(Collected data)
▼

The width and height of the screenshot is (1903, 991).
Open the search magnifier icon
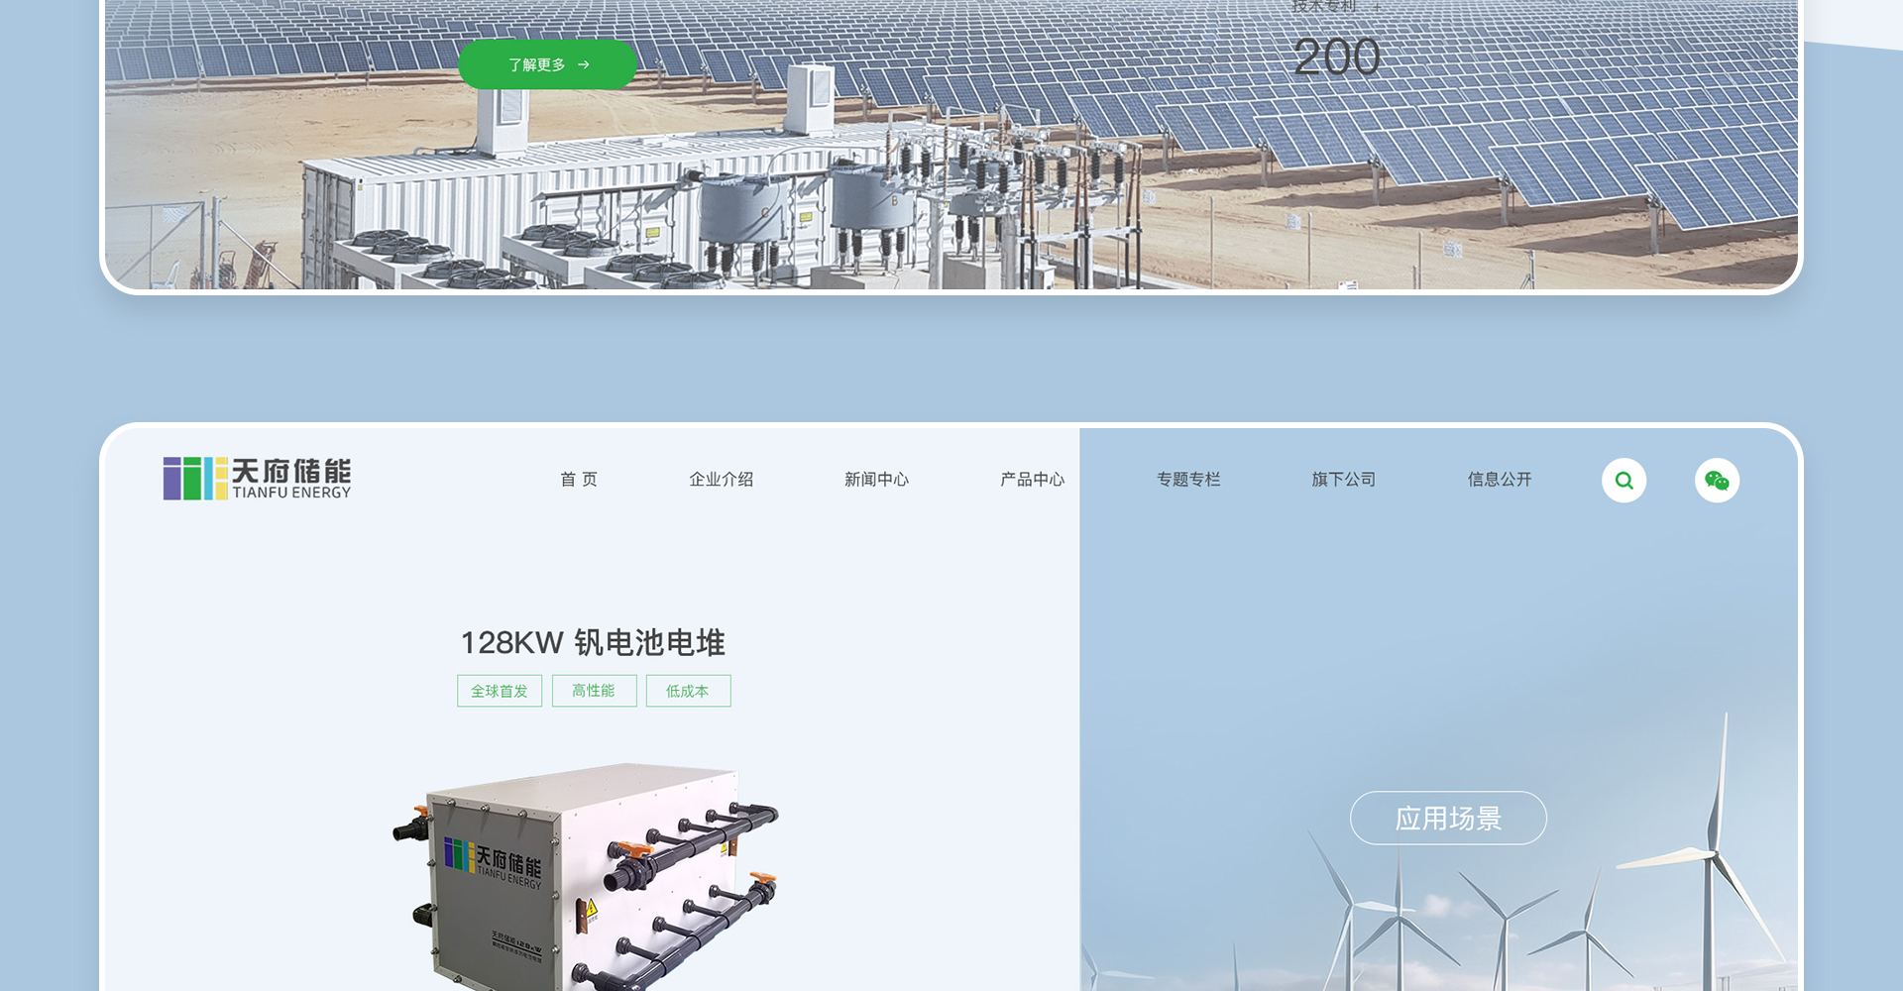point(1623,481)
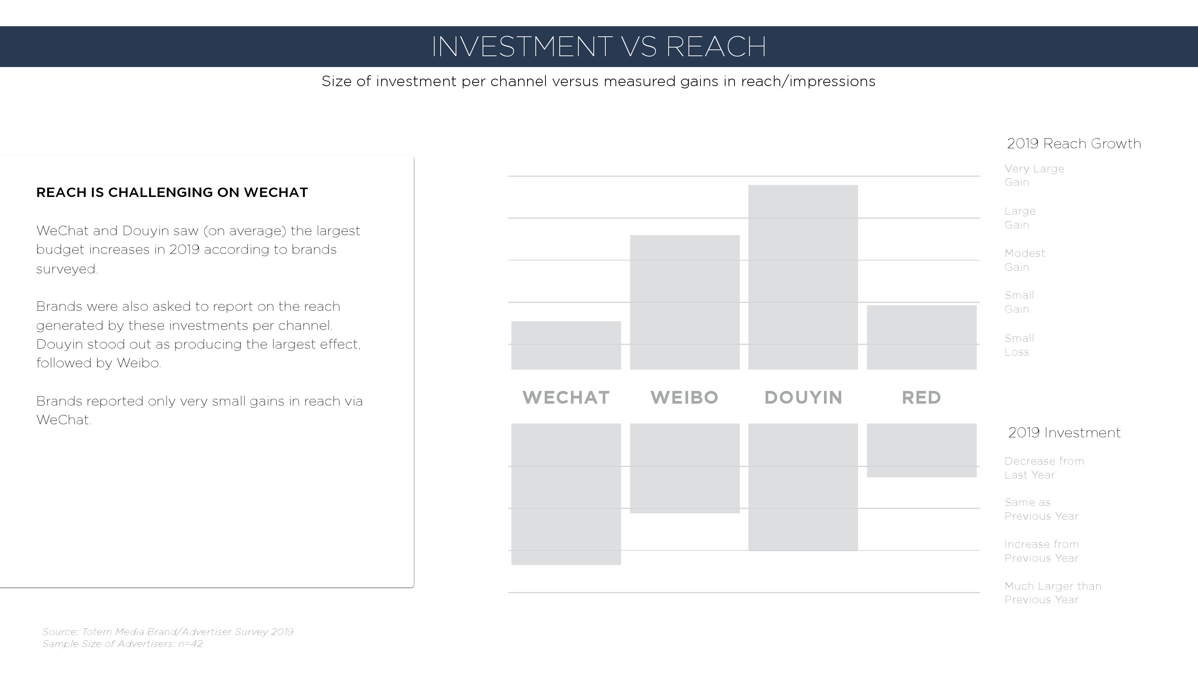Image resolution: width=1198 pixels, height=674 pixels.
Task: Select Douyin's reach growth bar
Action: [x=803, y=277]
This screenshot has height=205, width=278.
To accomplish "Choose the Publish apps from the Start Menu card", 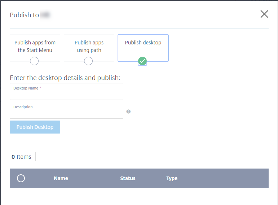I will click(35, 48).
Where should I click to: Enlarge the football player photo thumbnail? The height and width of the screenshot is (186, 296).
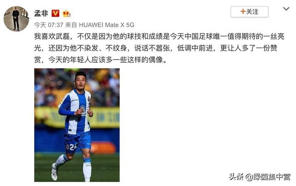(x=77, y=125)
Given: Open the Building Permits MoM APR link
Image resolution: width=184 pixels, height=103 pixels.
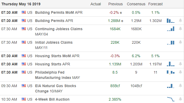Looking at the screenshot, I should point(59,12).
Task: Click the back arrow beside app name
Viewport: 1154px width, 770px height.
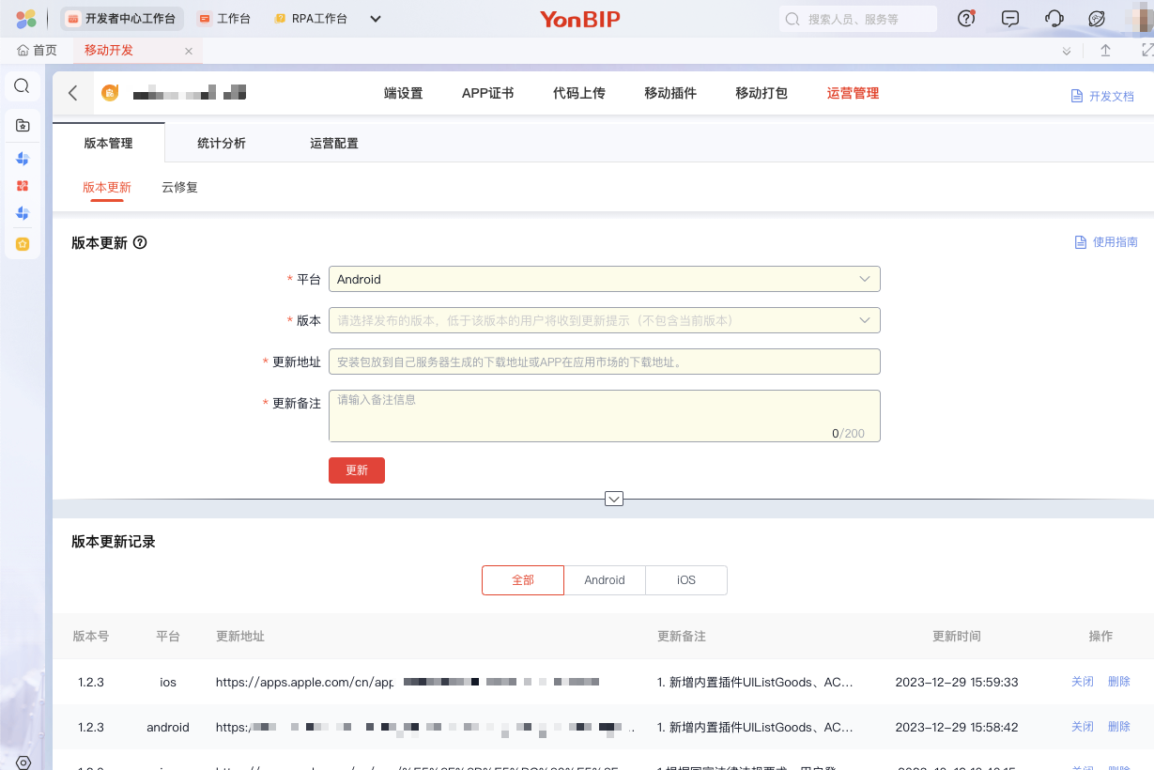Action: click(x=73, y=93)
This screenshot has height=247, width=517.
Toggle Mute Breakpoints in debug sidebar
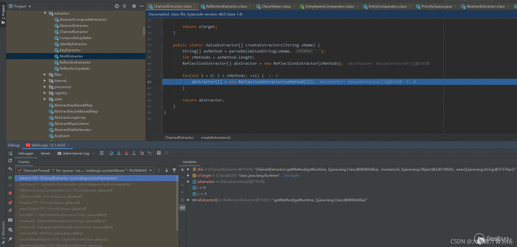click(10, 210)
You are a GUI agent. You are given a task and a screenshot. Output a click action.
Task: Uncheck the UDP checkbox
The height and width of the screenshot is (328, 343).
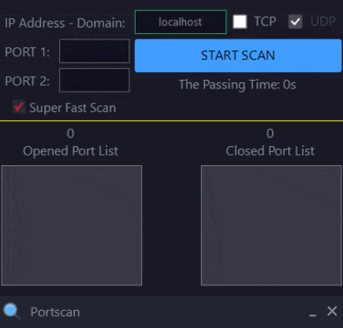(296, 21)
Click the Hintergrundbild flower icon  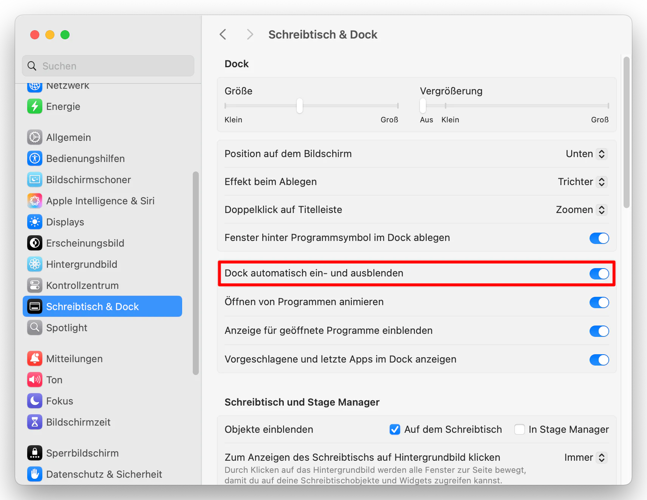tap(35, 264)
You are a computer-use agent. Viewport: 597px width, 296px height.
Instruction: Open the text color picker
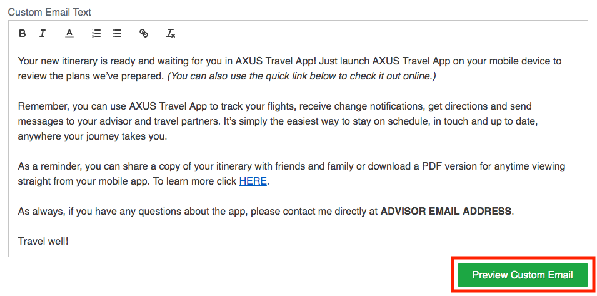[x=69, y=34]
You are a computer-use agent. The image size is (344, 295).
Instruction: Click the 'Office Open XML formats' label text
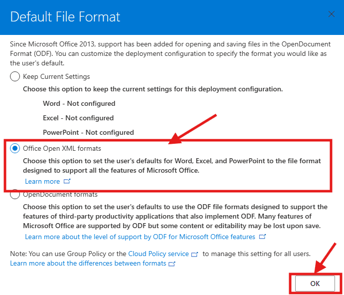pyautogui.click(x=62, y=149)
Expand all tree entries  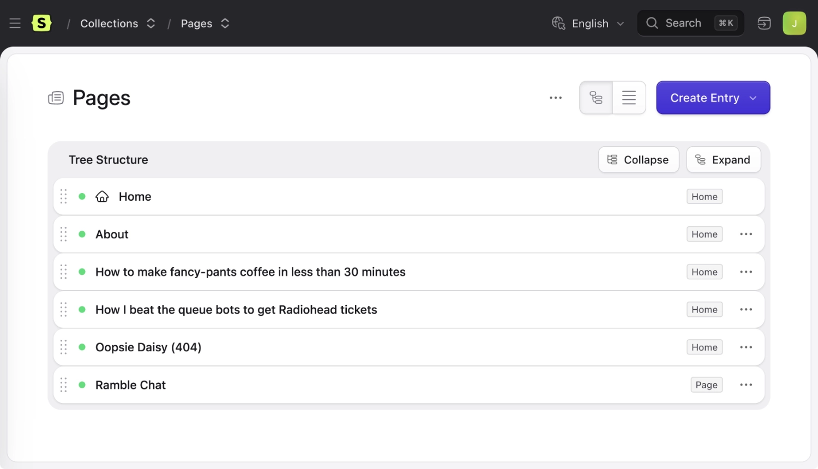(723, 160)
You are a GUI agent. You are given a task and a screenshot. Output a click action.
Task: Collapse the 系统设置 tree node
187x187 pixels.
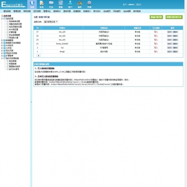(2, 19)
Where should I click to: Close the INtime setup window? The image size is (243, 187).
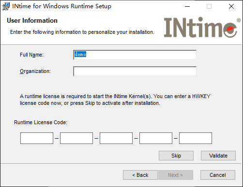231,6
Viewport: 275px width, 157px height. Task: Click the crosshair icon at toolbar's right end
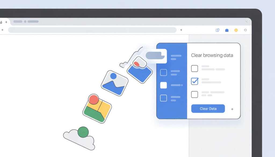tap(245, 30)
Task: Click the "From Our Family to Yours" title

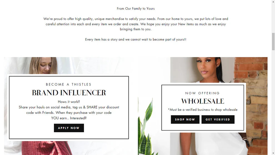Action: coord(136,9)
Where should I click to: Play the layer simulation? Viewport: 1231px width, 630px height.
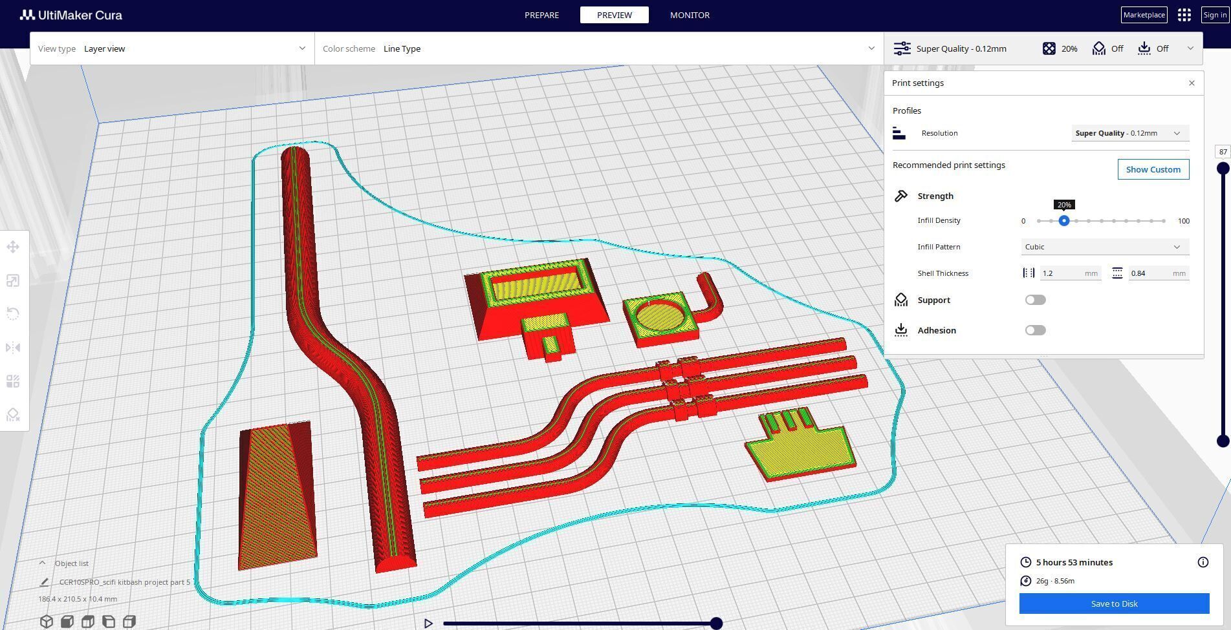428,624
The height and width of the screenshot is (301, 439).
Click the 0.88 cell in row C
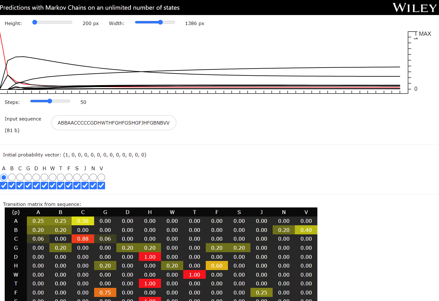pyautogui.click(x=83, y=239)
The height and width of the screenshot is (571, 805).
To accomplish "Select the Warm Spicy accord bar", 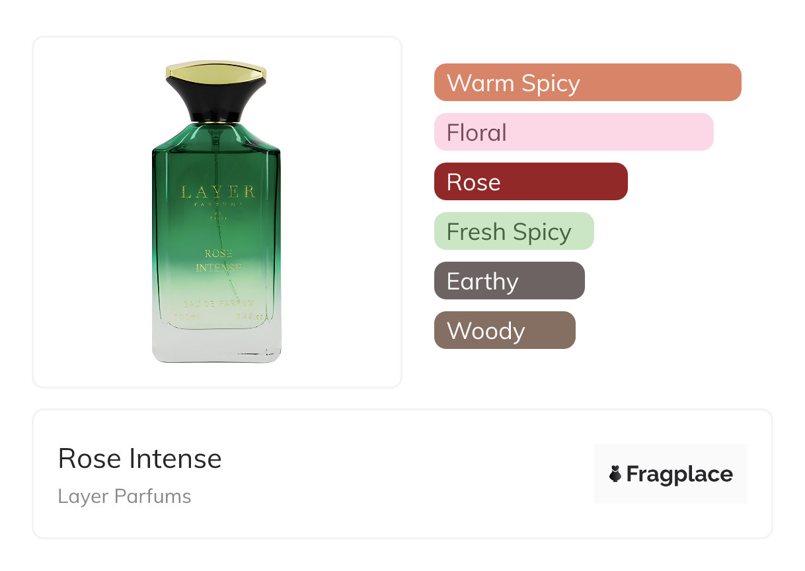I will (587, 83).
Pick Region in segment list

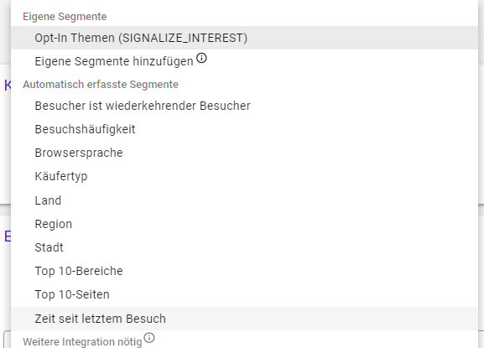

▲

*Task description*
The lines above that hold "agent" are the result; show every one of them.

*Exercise solution*
You are a GUI agent. You are given a task and a screenshot. Output a click action.
You are a computer-use agent. Viewport: 597px width, 296px height.
You are a computer-use agent. The image size is (344, 295).
You are a GUI agent. You are given a task and a screenshot. Output a click action.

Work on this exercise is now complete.